Department of Pharmacology and Toxicology, Faculty of Pharmacy, King Abdulaziz University, Jeddah, Saudi Arabia.
Department of Pharmacy Practice, Faculty of Pharmacy, King Abdulaziz University, Jeddah, Saudi Arabia.
Clin Exp Pharmacol Physiol. 2024 Dec;51(12):e70000. doi: 10.1111/1440-1681.70000.

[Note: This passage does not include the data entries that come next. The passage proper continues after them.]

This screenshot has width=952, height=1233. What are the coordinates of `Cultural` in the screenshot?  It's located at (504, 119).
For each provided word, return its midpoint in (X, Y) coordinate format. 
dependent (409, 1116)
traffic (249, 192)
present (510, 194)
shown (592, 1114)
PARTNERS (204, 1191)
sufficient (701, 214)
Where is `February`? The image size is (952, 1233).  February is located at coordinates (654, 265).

Colistin (Cst) is one of the antimicrobial peptides and is reserved for use against multi-drug-resistant Gram-negative bacteria. However, the clinical value of Cst is limited by its nephrotoxic adverse effects. Caffeic acid phenethyl ester (CAPE) is a honeybee propolis flavonoid recognised for its diverse pharmacological potential. It has demonstrated d antioxidant and anti-inflammatory properties, as well as protective effects against chemically induced toxicity in variuos biological systems. This study aimed to investigate the impact of CAPE on nephrotoxicity induced in rats by Cst.

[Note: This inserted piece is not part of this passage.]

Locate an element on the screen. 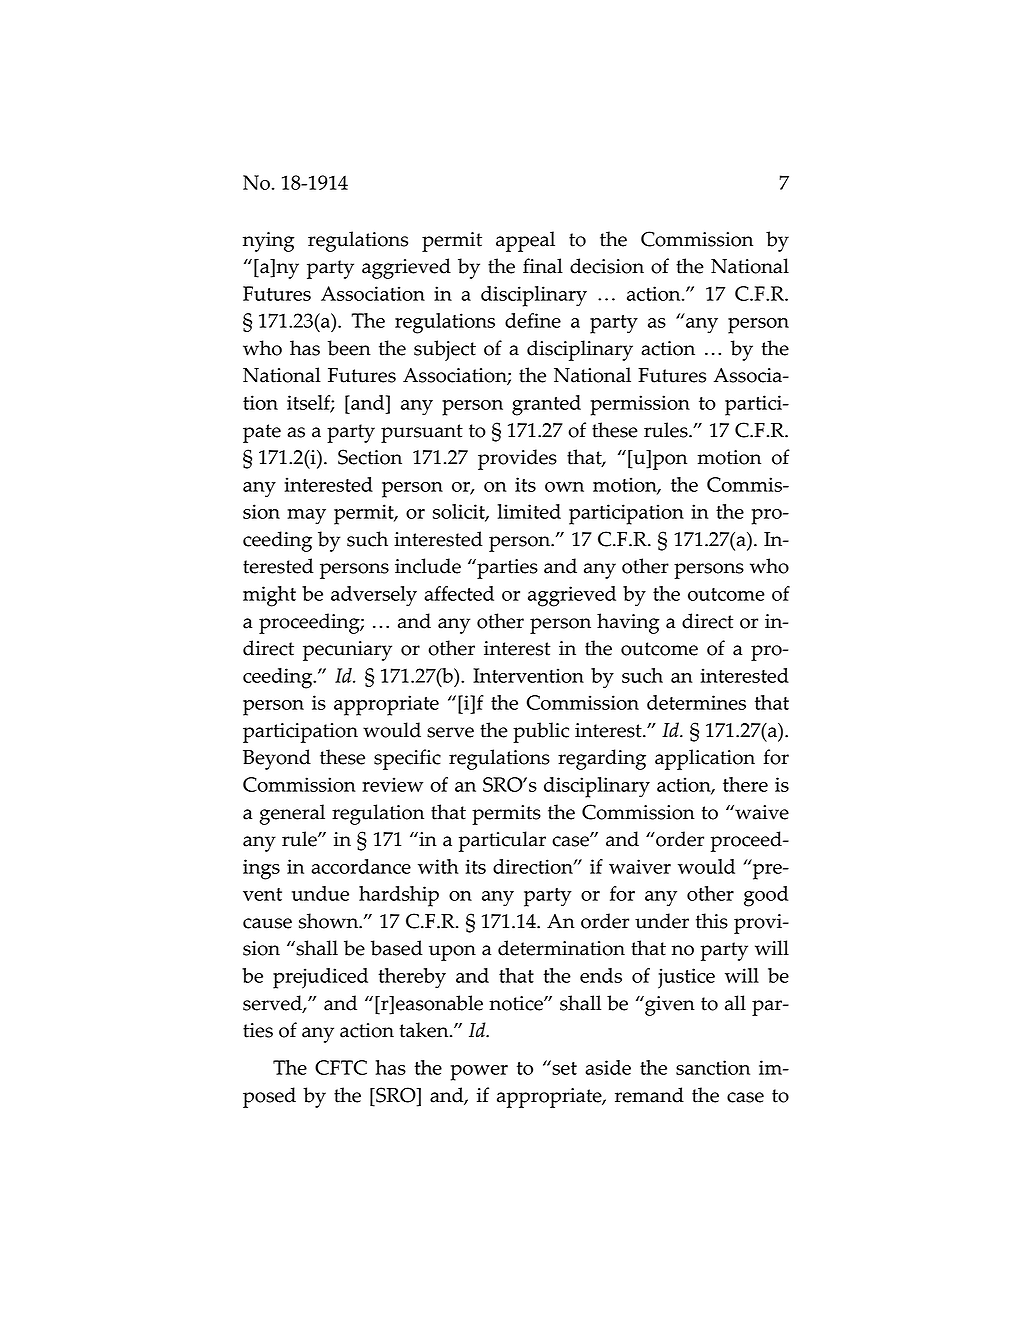  pecuniary is located at coordinates (347, 651).
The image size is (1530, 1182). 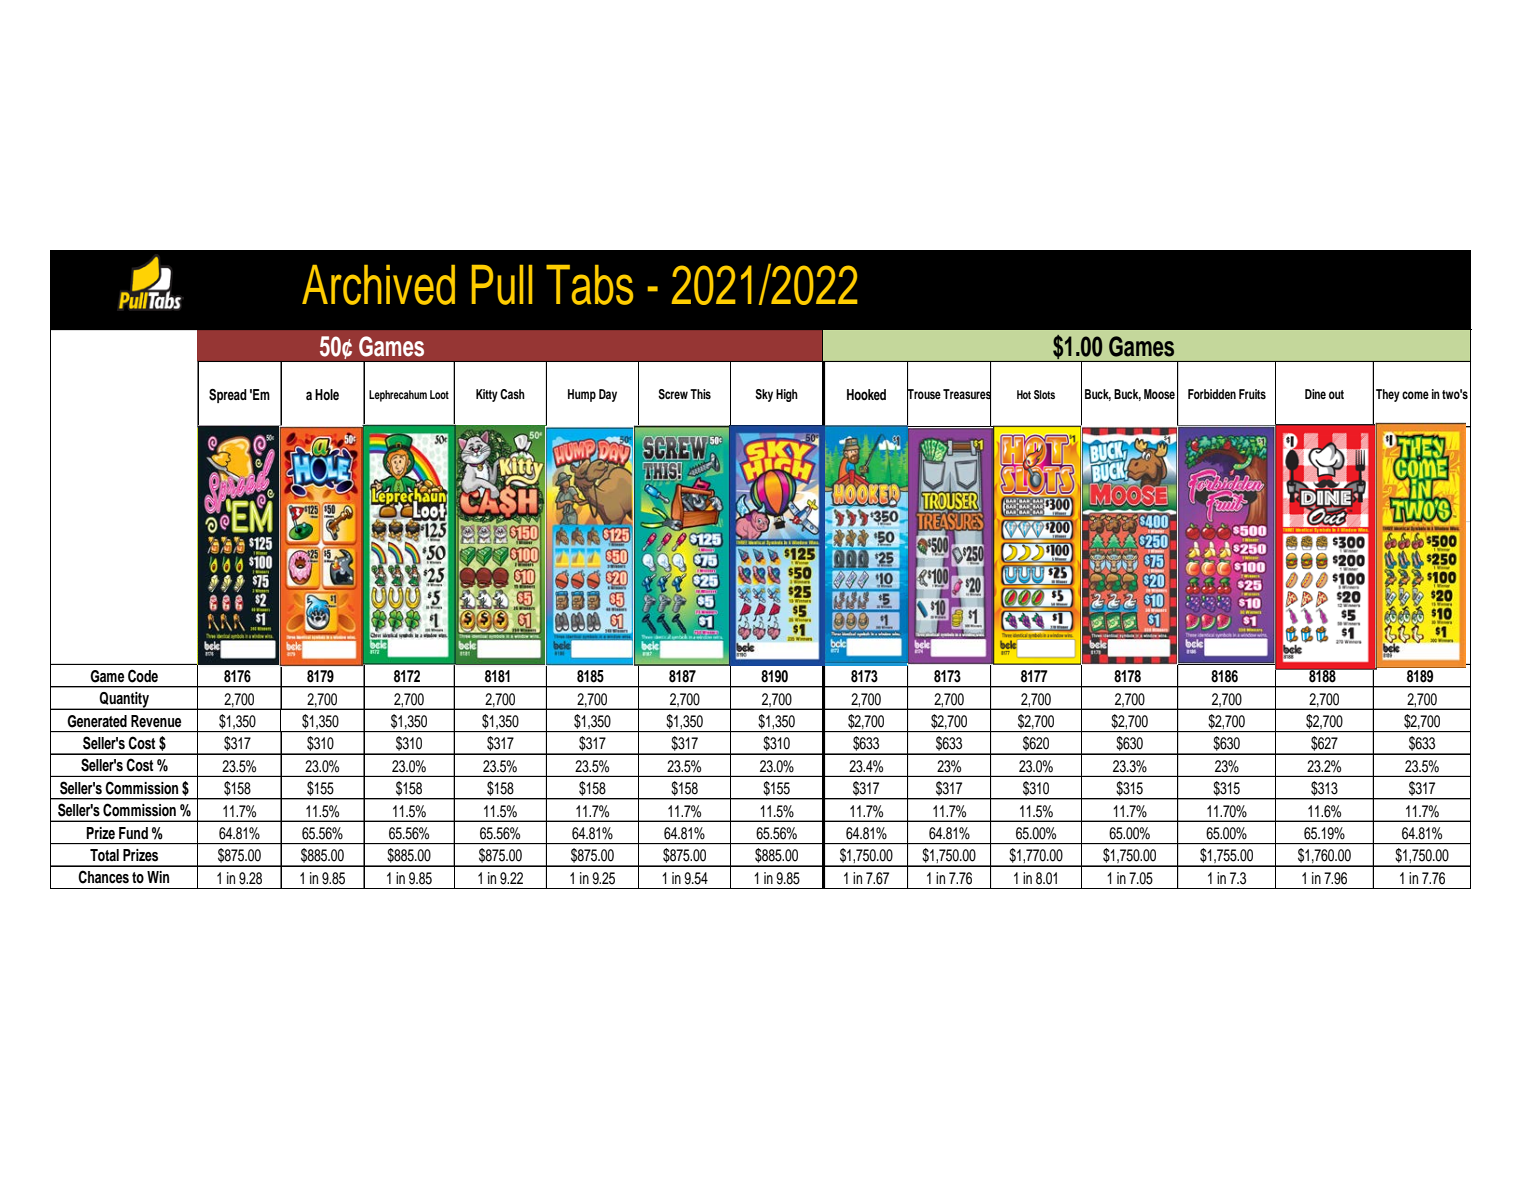 I want to click on Tabs, so click(x=589, y=285).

Animals were randomly divided into five groups. Group 1 served as control, group 2 received CAPE (10 mg/kg) orally, group 3 received Cst IP, group 4 received Cst + CAPE (5 mg/kg) and group 5 received Cst + CAPE (10 mg/kg). All treatments were given daily for 10 consecutive days.
CAPE notably attenuated Cst-inducednephrotoxicity as shown by reducing urea serum levels, creatinine, cystatin C, urinary protein contents and urinary N-acetyl-β-D-glucosaminidase (NAG). This was confirmed by histological investigations that indicated amelioration of histopathological changes in the kidney architecture as well as the deposition of collagen in renal tissues. CAPE exhibited antioxidant effects supported by the prevention of rise in Cst-induced lipid peroxidation and depletion of superoxide dismutase and catalase enzymatic activities. In addition, CAPE inhibited the expression of the inflammatory markers including tumour necrosis factor-α, nuclear factor kappa B and interleukin-6. These actions were associated with modulation of messenger ribonucleic acid (mRNA) expression of Bax and Bcl-2 in favour of anti-apoptosis. CAPE inhibited Cst-induced rise in forkhead box O1 (FOXO1) expression and downregulation of nuclear factor erythroid 2-related factor 2 (Nrf2) and Sirtuin 1 (Sirt1) immune-expression.
CAPE protects against nephrotoxicity induced by Cst in ratsprimarily through its antioxidant, antiinflammatory and antiapoptotic activities. These pritective effects are mediated via modulation of FOXO1/Nrf2/Sirt1 axis.
黏菌素(Cst)是一种抗菌肽,仅用于治疗多重耐药革兰氏阴性菌。然而,由于其肾毒性不良反应,Cst 的临床应用价值受到限制。咖啡酸苯乙酯(CAPE)是一种蜜蜂蜂胶中的类黄酮,具有多种药理学潜力。它具有抗氧化和抗炎特性,并且在各种生物系统中对化学诱导的毒性具有保护作用。本研究旨在探讨 CAPE 对 Cst 诱导的大鼠肾毒性的影响。
动物随机分为五组。第 1 组为对照组,第 2 组给予 CAPE(10mg/kg)口服,第 3 组给予 Cst 腹腔注射,第 4 组给予 Cst+CAPE(5mg/kg),第 5 组给予 Cst+CAPE(10mg/kg)。所有治疗均连续 10 天每日给予。
CAPE 显著减轻 Cst 诱导的肾毒性,表现为降低血清尿素水平、肌酐、胱抑素 C、尿蛋白含量和尿 N-乙酰-β-D-氨基葡萄糖苷酶(NAG)。组织学研究证实了这一点,表明肾组织结构的病理变化以及肾组织中胶原的沉积得到改善。CAPE 表现出抗氧化作用,可防止 Cst 诱导的脂质过氧化增加以及超氧化物歧化酶和过氧化氢酶酶活性的耗竭。此外,CAPE 抑制了肿瘤坏死因子-α、核因子 κB 和白细胞介素-6 等炎症标志物的表达。这些作用与 Bax 和 Bcl-2 的信使核糖核酸(mRNA)表达的调节有关,有利于抗细胞凋亡。CAPE 抑制 Cst 诱导的叉头框 O1(FOXO1)表达增加以及核因子红细胞 2 相关因子 2(Nrf2)和 Sirtuin 1(Sirt1)免疫表达的下调。
CAPE 通过抗氧化、抗炎和抗凋亡作用来保护大鼠免受 Cst 诱导的肾毒性。这些保护作用是通过调节 FOXO1/Nrf2/Sirt1 轴来介导的。